§ What to produce:
Below are some lines of data. Return all of them as they are.

[Records excerpted from a collection]

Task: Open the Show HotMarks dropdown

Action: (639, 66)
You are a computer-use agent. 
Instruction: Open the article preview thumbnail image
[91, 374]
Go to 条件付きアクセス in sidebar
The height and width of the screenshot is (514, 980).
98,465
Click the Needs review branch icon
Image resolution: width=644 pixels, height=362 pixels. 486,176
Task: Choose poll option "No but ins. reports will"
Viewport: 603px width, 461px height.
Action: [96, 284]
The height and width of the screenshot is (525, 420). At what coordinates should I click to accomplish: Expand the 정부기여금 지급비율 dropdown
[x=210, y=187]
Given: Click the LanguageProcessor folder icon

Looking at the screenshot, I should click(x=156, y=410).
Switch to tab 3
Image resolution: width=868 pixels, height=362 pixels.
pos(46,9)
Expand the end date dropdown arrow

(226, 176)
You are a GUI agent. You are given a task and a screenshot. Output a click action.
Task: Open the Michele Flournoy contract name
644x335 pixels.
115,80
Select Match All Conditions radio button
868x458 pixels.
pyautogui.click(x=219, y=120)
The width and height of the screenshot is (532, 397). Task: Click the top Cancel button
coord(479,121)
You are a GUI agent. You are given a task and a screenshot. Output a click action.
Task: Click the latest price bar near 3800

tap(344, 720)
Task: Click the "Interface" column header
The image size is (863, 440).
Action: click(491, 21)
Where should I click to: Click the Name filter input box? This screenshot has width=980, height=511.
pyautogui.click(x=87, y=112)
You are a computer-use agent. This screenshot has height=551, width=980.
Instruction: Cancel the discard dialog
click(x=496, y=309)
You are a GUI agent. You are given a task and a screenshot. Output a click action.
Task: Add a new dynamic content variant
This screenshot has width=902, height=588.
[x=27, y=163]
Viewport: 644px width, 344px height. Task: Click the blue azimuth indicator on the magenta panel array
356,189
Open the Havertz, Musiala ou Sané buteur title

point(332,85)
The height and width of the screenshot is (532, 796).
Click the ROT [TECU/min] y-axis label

§ Written solution:
Task: Open the Show HotMarks dropdown

Action: (639, 66)
You are a computer-use agent. 
Instruction: Open the article preview thumbnail image
[91, 374]
Go to 条件付きアクセス in sidebar
The height and width of the screenshot is (514, 980).
98,465
Click the Needs review branch icon
Image resolution: width=644 pixels, height=362 pixels. 486,176
Task: Choose poll option "No but ins. reports will"
Viewport: 603px width, 461px height.
Action: [96, 284]
The height and width of the screenshot is (525, 420). At what coordinates should I click to accomplish: Expand the 정부기여금 지급비율 dropdown
[x=210, y=187]
Given: Click the LanguageProcessor folder icon

Looking at the screenshot, I should click(x=156, y=410).
Switch to tab 3
Image resolution: width=868 pixels, height=362 pixels.
pos(46,9)
Expand the end date dropdown arrow

(226, 176)
You are a GUI agent. You are given a task and a screenshot. Output a click action.
Task: Open the Michele Flournoy contract name
644x335 pixels.
115,80
Select Match All Conditions radio button
868x458 pixels.
pyautogui.click(x=219, y=120)
The width and height of the screenshot is (532, 397). Task: Click the top Cancel button
coord(479,121)
You are a GUI agent. You are given a task and a screenshot. Output a click action.
Task: Click the latest price bar near 3800

tap(344, 720)
Task: Click the "Interface" column header
The image size is (863, 440).
Action: click(491, 21)
Where should I click to: Click the Name filter input box? This screenshot has width=980, height=511.
pyautogui.click(x=87, y=112)
You are a computer-use agent. This screenshot has height=551, width=980.
Instruction: Cancel the discard dialog
click(x=496, y=309)
You are a GUI agent. You are given a task and a screenshot. Output a click action.
Task: Add a new dynamic content variant
This screenshot has width=902, height=588.
[x=27, y=163]
Viewport: 644px width, 344px height. Task: Click the blue azimuth indicator on the magenta panel array
356,189
Open the Havertz, Musiala ou Sané buteur title

point(332,85)
The height and width of the screenshot is (532, 796).
Click the ROT [TECU/min] y-axis label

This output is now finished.